- INSTRUCCIÓN A:
¿Puedes pasar a una lista JSON de cadenas el tramo de los registros que va desde la línea que contiene "Describe the element at coordinates (146, 651)" hasta la que contiene "coordinates (117, 250).", ambas incluidas, con una cadena por línea y sin las líneas en blanco?

◆ ◆ ◆ ◆

Las deformaciones del pasado fueron creadas en gran medida por la famosa «cuestión social», en particular por la explotación de clase, que en gran medida podría haber sido remediada por los avances tecnológicos. En resumen, eran sociedades de la escasez, aunque no sólo eso. Hay que crear una nueva sensibilidad socio-ecológica, así como nuevos valores y relaciones; esto se hará, en parte, superando la necesidad económica, sea cual sea la interpretación de ésta. No cabe duda de que el llamamiento al fin de la explotación económica debe ser una característica central en cualquier programa y movimiento de ecología social, que forma parte de la tradición de la Ilustración y de su resultado revolucionario.
La esencia de la dialéctica es buscar siempre lo que es nuevo en cualquier desarrollo: específicamente, para los propósitos de esta discusión, el surgimiento de un pueblo transclasista, como las mujeres oprimidas, la gente de color, incluso las clases medias, así como las subculturas definidas por las preferencias sexuales y los estilos de vida. Particularizar las distinciones (creadas en gran medida por el orden social existente) hasta el punto de reducir a las personas oprimidas a «personas diversas» aparentemente -de hecho, a una mera «persona»- es alimentar las actuales modas privatistas de nuestro tiempo y eliminar toda posibilidad de acción social colectiva y de cambio revolucionario.
Para examinar lo que realmente está en juego en las cuestiones del municipalismo, el confederalismo y la ciudadanía, así como la distinción entre lo social y lo político, debemos fundamentar estas nociones en un trasfondo histórico en el que podamos situar el significado de la ciudad (propiamente concebida a diferencia de la megalópolis), el ciudadano y la esfera política en la condición humana.
La experiencia histórica comenzó a avanzar más allá de una concepción del mero tiempo cíclico, atrapado en la estasis de la recurrencia eterna, hacia una historia creativa en la medida en que la inteligencia y la sabiduría -más propiamente, la razón- comenzaron a informar los asuntos humanos. En el transcurso de unos cien mil años, el Homo sapiens superó lentamente la pereza de sus primos más animales, los neandertales, y se introdujo como agente cada vez más activo en el mundo circundante, tanto para satisfacer sus necesidades más complejas (tanto materiales como ideológicas), como para alterar ese entorno mediante herramientas y, sí, racionalidad instrumental. La vida se hizo más larga, más segura, cada vez más aculturada estéticamente; y las comunidades humanas, en diferentes niveles de su desarrollo, intentaron definir y resolver los problemas de la libertad y la conciencia.

◆ ◆ ◆ ◆

- INSTRUCCIÓN B:
¿Cómo seguiría el fragmento sobre ecología social y municipalismo? Continúalo a partir de su última oración.

◆ ◆ ◆ ◆

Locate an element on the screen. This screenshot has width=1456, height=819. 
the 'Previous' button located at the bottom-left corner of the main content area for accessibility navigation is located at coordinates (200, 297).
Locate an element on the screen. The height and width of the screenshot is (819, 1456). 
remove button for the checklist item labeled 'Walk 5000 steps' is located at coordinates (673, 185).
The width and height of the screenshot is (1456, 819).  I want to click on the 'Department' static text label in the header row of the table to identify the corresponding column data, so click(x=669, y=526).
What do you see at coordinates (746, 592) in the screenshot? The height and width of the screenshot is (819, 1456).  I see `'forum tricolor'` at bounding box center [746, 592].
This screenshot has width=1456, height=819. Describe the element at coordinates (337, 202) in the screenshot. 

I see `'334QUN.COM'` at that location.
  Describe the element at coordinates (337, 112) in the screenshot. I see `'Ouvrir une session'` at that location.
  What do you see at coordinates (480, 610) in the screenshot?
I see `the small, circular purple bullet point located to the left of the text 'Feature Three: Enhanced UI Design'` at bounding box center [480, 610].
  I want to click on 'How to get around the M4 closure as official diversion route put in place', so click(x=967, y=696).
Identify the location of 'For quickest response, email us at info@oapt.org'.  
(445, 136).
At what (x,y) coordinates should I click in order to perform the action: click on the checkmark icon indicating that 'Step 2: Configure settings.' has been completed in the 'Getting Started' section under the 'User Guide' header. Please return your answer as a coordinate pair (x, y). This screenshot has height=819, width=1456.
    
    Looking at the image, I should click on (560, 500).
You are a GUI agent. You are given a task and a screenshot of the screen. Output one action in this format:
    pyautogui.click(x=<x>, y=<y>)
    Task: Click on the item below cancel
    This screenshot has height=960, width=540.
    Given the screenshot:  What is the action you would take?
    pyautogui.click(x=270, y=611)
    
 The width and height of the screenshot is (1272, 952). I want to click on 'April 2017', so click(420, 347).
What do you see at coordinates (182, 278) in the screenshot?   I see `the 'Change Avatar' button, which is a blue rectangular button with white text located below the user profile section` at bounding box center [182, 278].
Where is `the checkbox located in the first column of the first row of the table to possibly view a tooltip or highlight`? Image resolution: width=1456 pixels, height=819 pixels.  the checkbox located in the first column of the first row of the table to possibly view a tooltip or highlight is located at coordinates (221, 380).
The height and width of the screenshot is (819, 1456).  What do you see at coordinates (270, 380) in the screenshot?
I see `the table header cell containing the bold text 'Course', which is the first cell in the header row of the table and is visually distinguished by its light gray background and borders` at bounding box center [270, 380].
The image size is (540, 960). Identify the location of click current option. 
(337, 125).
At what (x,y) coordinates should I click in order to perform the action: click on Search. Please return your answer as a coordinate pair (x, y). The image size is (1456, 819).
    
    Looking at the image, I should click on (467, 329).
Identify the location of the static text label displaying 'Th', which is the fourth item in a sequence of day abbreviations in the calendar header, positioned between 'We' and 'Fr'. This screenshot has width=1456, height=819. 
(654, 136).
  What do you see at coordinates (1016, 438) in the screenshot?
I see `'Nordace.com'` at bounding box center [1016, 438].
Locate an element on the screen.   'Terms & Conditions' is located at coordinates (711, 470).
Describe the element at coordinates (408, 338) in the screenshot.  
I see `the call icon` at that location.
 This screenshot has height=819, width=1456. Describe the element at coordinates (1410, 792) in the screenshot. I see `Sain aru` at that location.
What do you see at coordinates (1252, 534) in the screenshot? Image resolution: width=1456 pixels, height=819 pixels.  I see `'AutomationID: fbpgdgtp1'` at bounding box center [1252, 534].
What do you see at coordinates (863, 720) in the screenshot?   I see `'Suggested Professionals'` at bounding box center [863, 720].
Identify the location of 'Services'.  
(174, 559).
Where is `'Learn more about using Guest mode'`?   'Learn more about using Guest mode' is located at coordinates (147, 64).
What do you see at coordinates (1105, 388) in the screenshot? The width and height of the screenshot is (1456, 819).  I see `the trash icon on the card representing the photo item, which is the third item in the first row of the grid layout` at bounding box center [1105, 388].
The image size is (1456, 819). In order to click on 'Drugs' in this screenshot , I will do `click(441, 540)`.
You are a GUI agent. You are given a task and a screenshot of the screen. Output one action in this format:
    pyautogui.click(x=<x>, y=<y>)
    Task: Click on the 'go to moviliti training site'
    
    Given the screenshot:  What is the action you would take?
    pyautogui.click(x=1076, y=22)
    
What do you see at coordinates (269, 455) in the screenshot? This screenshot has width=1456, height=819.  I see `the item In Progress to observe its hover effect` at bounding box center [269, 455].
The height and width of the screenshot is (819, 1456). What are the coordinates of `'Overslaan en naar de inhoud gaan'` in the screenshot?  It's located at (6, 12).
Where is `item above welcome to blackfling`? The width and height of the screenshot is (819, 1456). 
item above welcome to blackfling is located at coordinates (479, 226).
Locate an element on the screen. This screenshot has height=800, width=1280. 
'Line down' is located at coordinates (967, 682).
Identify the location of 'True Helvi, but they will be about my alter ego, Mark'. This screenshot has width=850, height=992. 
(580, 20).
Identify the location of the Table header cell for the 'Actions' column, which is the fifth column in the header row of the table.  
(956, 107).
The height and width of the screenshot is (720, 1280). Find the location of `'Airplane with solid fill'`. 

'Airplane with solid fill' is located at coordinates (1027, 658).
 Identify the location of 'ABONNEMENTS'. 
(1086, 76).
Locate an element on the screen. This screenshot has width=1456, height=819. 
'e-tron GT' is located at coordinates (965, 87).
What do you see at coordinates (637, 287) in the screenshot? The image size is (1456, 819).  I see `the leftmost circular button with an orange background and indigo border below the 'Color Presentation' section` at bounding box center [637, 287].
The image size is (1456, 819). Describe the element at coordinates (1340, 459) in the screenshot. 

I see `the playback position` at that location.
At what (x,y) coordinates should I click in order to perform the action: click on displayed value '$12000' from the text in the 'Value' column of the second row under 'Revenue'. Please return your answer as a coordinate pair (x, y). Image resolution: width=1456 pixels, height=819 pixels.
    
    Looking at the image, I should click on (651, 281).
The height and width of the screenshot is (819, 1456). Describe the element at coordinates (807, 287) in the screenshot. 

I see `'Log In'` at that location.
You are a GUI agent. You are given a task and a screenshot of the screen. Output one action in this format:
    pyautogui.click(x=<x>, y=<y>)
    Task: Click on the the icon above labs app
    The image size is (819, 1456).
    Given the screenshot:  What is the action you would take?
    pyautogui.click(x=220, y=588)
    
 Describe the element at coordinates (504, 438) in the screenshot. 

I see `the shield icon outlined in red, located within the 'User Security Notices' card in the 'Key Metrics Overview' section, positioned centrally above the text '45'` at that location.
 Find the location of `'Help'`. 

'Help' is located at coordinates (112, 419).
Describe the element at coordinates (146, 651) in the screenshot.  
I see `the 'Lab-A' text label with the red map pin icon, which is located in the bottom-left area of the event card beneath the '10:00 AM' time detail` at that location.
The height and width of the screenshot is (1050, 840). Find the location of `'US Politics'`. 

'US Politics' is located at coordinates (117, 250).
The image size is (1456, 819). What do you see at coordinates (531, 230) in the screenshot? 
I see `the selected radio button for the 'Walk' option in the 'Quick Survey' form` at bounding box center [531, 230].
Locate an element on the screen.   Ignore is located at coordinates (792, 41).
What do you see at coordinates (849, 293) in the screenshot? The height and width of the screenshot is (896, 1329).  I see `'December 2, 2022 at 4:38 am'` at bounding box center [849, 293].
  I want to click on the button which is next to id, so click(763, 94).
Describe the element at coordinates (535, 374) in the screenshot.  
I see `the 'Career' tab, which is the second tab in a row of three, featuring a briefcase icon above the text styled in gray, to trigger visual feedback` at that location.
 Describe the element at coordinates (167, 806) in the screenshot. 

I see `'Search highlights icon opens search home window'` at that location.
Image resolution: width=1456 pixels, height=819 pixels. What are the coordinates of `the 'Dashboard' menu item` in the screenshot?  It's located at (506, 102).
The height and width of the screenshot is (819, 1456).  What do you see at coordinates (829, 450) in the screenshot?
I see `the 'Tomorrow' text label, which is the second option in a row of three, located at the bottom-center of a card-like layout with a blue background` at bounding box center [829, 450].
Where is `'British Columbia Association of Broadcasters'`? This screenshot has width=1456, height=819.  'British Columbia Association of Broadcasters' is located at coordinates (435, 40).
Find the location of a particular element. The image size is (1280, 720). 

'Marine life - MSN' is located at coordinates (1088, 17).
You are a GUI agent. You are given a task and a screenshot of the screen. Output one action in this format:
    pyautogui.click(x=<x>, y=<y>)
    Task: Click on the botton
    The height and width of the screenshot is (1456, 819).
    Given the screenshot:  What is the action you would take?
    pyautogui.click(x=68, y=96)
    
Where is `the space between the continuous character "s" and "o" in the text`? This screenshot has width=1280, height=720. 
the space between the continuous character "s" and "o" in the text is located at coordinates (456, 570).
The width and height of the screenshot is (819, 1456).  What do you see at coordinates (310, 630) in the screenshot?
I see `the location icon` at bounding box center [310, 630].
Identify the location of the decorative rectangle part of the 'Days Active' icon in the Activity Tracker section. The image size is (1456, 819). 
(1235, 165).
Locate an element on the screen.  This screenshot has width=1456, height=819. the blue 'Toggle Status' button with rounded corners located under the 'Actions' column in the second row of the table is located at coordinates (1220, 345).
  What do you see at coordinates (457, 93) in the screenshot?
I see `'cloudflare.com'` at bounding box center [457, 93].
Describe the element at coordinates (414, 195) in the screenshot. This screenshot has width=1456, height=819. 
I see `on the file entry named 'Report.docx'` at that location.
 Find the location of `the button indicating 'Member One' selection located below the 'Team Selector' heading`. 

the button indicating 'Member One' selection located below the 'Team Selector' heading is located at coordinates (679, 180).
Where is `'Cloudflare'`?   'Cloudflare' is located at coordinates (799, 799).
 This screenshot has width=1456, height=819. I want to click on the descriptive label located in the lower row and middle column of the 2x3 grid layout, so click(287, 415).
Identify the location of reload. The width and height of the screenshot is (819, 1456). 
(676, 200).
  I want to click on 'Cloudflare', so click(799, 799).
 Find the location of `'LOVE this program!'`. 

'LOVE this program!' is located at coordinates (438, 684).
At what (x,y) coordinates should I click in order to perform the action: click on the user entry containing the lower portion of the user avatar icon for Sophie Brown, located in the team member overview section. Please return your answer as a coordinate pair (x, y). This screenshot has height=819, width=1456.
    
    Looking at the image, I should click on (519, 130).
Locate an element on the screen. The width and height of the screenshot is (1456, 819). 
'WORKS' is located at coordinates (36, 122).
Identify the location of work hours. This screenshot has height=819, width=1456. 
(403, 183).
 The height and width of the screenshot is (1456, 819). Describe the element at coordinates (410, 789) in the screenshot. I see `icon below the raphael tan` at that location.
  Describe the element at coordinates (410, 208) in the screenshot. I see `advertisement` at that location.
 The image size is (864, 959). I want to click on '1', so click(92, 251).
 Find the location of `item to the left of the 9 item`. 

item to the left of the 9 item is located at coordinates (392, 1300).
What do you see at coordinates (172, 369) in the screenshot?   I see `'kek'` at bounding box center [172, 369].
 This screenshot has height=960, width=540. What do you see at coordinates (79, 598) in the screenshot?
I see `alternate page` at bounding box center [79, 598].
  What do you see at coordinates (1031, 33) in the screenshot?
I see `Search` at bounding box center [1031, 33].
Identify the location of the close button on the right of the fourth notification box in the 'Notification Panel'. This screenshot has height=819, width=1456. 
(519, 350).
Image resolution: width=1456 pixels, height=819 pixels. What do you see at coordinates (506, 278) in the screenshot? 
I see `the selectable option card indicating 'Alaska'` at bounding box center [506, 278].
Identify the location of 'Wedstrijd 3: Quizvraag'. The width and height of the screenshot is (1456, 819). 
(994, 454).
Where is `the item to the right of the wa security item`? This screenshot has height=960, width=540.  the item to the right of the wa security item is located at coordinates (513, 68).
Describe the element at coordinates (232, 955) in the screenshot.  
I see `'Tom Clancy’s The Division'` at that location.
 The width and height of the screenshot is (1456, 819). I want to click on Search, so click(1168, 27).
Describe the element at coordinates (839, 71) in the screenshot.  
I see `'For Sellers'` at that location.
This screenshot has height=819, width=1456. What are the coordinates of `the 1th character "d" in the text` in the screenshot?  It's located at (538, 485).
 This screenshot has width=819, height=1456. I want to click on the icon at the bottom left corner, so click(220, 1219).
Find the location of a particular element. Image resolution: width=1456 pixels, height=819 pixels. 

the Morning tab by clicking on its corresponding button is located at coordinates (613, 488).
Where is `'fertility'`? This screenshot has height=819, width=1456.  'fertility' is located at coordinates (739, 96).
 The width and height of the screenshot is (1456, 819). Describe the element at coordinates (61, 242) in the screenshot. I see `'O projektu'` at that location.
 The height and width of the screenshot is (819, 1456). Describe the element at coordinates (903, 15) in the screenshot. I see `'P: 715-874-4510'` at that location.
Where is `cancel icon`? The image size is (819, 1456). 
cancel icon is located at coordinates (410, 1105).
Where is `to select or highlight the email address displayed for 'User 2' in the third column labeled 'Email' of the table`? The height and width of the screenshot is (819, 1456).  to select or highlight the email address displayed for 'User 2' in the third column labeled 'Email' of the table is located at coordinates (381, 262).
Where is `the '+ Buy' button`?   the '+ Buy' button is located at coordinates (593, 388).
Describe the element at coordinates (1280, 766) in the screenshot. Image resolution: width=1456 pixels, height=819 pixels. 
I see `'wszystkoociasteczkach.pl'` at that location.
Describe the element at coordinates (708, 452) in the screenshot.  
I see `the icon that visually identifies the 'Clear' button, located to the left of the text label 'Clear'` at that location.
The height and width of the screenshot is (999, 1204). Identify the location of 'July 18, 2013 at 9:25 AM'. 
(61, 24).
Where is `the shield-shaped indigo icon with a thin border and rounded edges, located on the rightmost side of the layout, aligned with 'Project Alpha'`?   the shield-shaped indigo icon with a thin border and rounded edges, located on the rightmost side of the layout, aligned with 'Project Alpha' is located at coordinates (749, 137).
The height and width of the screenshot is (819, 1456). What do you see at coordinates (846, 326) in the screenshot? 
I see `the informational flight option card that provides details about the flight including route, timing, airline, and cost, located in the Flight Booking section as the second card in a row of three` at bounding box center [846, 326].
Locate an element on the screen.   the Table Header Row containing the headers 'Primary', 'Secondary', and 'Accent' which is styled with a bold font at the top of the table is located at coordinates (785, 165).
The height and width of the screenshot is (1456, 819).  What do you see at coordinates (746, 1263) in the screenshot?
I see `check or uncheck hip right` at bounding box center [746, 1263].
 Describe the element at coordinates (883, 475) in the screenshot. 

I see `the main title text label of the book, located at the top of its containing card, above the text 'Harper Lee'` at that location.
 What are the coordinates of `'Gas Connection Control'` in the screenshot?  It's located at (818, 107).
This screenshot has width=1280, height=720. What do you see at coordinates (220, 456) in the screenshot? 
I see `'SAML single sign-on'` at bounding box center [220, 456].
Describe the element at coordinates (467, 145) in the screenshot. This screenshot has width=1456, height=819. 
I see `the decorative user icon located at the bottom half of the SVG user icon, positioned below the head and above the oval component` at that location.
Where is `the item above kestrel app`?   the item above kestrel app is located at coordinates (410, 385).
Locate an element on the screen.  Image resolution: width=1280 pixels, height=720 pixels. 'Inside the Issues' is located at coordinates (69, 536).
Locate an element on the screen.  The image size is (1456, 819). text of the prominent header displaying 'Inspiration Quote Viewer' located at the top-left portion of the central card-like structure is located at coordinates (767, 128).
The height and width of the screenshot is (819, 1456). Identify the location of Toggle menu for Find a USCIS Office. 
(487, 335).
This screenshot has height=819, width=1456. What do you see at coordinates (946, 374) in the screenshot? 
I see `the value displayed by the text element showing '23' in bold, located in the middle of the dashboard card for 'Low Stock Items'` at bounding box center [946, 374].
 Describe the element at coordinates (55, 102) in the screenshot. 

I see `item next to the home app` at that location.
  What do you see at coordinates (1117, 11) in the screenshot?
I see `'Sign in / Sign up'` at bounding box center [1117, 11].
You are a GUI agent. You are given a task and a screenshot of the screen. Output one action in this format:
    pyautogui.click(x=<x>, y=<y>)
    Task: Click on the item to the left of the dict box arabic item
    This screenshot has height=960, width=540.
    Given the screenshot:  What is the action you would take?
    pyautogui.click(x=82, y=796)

◆ ◆ ◆ ◆

- RESPUESTA A:
[
  "Describe the element at coordinates (146, 651) in the screenshot.  ",
  "I see `the 'Lab-A' text label with the red map pin icon, which is located in the bottom-left area of the event card beneath the '10:00 AM' time detail` at that location.",
  "The height and width of the screenshot is (1050, 840). Find the location of `'US Politics'`. ",
  "'US Politics' is located at coordinates (117, 250)."
]

- RESPUESTA B:
Las condiciones necesarias para la libertad y la conciencia -o las condiciones previas, como reconocieron los socialistas de todo tipo en el último siglo y medio- implicaban avances tecnológicos que, en una sociedad racional, podían emancipar a las personas de las preocupaciones inmediatas y animales del mantenimiento de sí mismas, aumentar el ámbito de la libertad de las constricciones impuestas por las preocupaciones de la necesidad material, y situar el conocimiento sobre una base racional, sistemática y coherente en la medida en que esto fuera posible. Estas condiciones implicaban la autoemancipación de la humanidad de las abrumadoras creaciones teístas de su propia imaginación (creaciones a menudo formuladas por chamanes y sacerdotes para sus propios fines, así como por los apologistas de la jerarquía), en particular, la mitopoesía, el misticismo, el antirracionalismo y los temores a los demonios y las deidades, calculados para producir sumisión y quietismo frente a los poderes sociales.
El hecho de que las condiciones necesarias y suficientes para esta emancipación nunca hayan existido en una relación de «uno a uno» entre sí ha proporcionado el combustible para los ensayos de Cornelius Castoriadis sobre la omnipotencia de los «imaginarios sociales», el nihilismo básico de Theodor Adorno y los anarco-caóticos que, de una manera u otra, han degradado los ideales de la Ilustración y las formas clásicas del socialismo y el anarquismo. El descubrimiento de la lanza no produjo un cambio automático del «matriarcado» al «patriarcado», ni el descubrimiento del arado produjo un cambio automático del «comunismo primitivo» a la propiedad privada, como suponían los antropólogos evolucionistas del siglo XIX. De hecho, rebaja cualquier debate sobre la historia y el cambio social crear relaciones «uno a uno» entre los desarrollos tecnológicos y culturales, una característica trágica de la simplificación de Friedrich Engels de las ideas de su mentor.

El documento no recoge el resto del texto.